Japan's largest pharma and a Pennsylvania-based drug manufacturer have teamed up with four other companies to speed development and increase supply of a potential treatment for COVID-19, the disease caused by the novel coronavirus.
The alliance forged by Takeda and CSL Behring specifically focuses on a type of treatment made from the blood plasma of patients who have recovered from the coronavirus. The idea is that this donor plasma, which carries a type of antibody known as immunoglobulin, can be injected into sick patients and trigger an immune response that helps them survive the infection.
Takeda and CSL have extensive experience with plasma-derived therapies, each sporting multiple approved products that treat illnesses such as rabies, hepatitis and certain immune system deficiencies. Executives from the companies told BioPharma Dive that they see greater value in collaborating on a therapy, a view which helped spawn their new alliance.

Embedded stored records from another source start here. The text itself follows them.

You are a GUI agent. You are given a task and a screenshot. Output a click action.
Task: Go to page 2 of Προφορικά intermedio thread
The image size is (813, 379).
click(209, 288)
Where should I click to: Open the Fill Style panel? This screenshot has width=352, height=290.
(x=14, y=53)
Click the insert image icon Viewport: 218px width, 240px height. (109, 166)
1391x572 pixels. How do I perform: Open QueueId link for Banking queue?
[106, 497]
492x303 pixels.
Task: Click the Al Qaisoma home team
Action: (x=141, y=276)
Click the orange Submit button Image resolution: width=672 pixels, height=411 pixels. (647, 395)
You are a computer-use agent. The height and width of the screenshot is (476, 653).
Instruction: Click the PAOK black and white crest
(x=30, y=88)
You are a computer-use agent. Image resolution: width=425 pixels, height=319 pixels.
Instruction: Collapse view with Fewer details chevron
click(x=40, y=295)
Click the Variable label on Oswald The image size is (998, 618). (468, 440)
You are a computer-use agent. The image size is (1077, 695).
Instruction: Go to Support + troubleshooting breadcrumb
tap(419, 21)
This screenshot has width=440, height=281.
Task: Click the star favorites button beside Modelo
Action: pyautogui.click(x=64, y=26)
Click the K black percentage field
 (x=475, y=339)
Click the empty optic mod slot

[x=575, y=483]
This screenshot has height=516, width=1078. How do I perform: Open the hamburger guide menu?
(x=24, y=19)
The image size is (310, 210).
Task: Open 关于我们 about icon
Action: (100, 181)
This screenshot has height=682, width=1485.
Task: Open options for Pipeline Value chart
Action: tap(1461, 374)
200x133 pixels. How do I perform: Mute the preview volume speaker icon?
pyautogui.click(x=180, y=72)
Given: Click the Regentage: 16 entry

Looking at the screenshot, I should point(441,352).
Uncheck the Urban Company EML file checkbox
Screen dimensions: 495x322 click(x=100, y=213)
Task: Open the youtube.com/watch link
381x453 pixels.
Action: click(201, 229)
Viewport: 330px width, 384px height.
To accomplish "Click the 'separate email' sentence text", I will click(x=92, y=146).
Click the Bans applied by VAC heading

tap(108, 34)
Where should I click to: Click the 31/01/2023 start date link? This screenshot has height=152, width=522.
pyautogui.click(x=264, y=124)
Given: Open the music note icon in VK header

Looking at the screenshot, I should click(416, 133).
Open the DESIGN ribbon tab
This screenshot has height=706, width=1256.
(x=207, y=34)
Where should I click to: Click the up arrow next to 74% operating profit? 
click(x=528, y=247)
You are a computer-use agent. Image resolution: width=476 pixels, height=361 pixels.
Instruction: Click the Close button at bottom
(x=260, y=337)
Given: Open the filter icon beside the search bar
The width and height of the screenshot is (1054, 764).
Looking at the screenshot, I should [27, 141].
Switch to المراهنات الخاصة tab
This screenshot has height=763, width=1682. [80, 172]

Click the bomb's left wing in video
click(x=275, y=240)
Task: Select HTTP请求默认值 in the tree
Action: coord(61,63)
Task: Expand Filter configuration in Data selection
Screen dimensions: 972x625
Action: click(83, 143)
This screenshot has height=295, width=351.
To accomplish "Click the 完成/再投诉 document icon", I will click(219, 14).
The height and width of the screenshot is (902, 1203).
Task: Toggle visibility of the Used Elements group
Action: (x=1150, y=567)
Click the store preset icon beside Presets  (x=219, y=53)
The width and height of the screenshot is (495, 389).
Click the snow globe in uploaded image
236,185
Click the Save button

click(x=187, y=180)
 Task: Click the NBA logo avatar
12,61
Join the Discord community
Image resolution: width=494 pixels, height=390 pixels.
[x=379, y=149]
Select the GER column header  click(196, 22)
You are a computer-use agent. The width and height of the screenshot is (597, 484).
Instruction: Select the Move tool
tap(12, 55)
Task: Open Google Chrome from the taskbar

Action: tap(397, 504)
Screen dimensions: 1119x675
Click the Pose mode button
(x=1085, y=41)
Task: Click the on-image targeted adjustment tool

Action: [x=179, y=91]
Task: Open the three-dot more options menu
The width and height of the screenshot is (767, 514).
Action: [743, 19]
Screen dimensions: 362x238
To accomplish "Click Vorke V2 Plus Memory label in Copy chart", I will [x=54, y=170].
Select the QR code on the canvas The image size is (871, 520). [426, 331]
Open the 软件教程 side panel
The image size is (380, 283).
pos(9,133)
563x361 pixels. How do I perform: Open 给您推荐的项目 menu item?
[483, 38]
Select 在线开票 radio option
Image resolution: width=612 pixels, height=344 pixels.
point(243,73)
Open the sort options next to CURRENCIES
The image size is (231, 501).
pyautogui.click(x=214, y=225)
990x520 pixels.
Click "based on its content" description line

"We recognize, collectively, that this is a race against the clock," said Julie Kim, president of Takeda's plasma-derived therapies business. "And so if we work together, unlike businesses as usual, we can be much faster to bring a potential treatment."
Rounding out the alliance are the plasma-derived drug manufacturers Biotest, Bio Products Laboratory, Octapharma and LFB, a French pharmaceutical group.
Takeda and CSL say the alliance will be developing one unbranded immunoglobulin medicine that, hopefully, has the potential to treat patients with serious complications from COVID-19. Specifically, they'll aim to develop a standardized, more concentrated product known as hyperimmune immunoglobulin.
In order to do that, though, they'll need blood plasma. While the virus' rapid spread has led to a greater number people who can donate the necessary plasma, it has also made trips to collection centers a more daunting prospect for patients.
"Even though plasma donation and blood donation have been deemed as essential services, and you can still go to do those activities, I would say that the human fear factor of leaving your home to go and donate still exists," Kim said.
"So I do believe that they work against each other — even though we have more cases, you have a very large human fear factor. And so that's what needs to be overcome for potential donors to walk into a center to donate."
There's also an element of regionality, according to Bill Mezzanotte, CSL's head of research and development.
The places where coronavirus has hit hardest are likely to have high numbers of recovered patients who could donate plasma. But they're also likely to have strained healthcare systems in the wake of the virus. Mezzanotte noted that collection centers in these areas may need more support than they normally would.
That, however, is where a network of partners can come in handy.
"The big challenge is driving enough plasma to make enough material that you can test in a pilot plan, and then finally in a much larger scale batch," Mezzanotte said.
"So by working together in both Europe and the U.S. to start, we'll be sending the material to one primary manufacturing site in each part of the world so that we can most quickly get batch material that can be both tested and then gotten out to the general public."
Kim said the alliance's first task is to pool their drugmaking know-how and use that information to figure out how to speed up the development timeline.
Takeda will take the work it had done for a medicine called TAK-888, including clinical trial and assay preparation, and transition it over to the alliance's unbranded medicine. All partners, Kim added, will do the same for any plasma therapies they have been developing for the coronavirus.
"What we are foregoing is a Takeda-branded hyperimmune [immunoglobulin]," she said. "But the work that has been done to date has not gone to waste."
Kim and Mezzanotte couldn't provide a timeline for how quickly the alliance's medicine would progress, citing the uncertainties associated with clinical trials and regulatory processes. Mezzanotte noted, however, that what they can control and ramp up are manufacturing efforts.
Kim said there are still companies considering joining the alliance, and that there's an invite for even more to become partners. Mezzanotte said any new partner that provides "substantive support" will get a seat on the alliance's joint steering committee, which he co-chairs with Kim.
Though plasma-derived therapies have been used against other infectious diseases — including SARS, itself a member of the coronavirus family — their usefulness for treating COVID-19 remains mostly unknown.
Anthony Fauci, director of the National Institute of Allergy and Infectious Diseases, recently wrote how these therapies do hold some promise. Additionally, JAMA published a study in March that seemed to hint at signs of a benefit for five patients with the virus who were treated with plasma therapy and other medications. Still, the study's many caveats — among them its small sample size and lack of a control group — made the results hard to interpret.
"Despite these limitations, the study does provide some evidence to support the possibility of evaluating this well-known therapy in more rigorous investigations involving patients with COVID-19 and severe illness," wrote researchers who reviewed the study, in an accompanying editorial.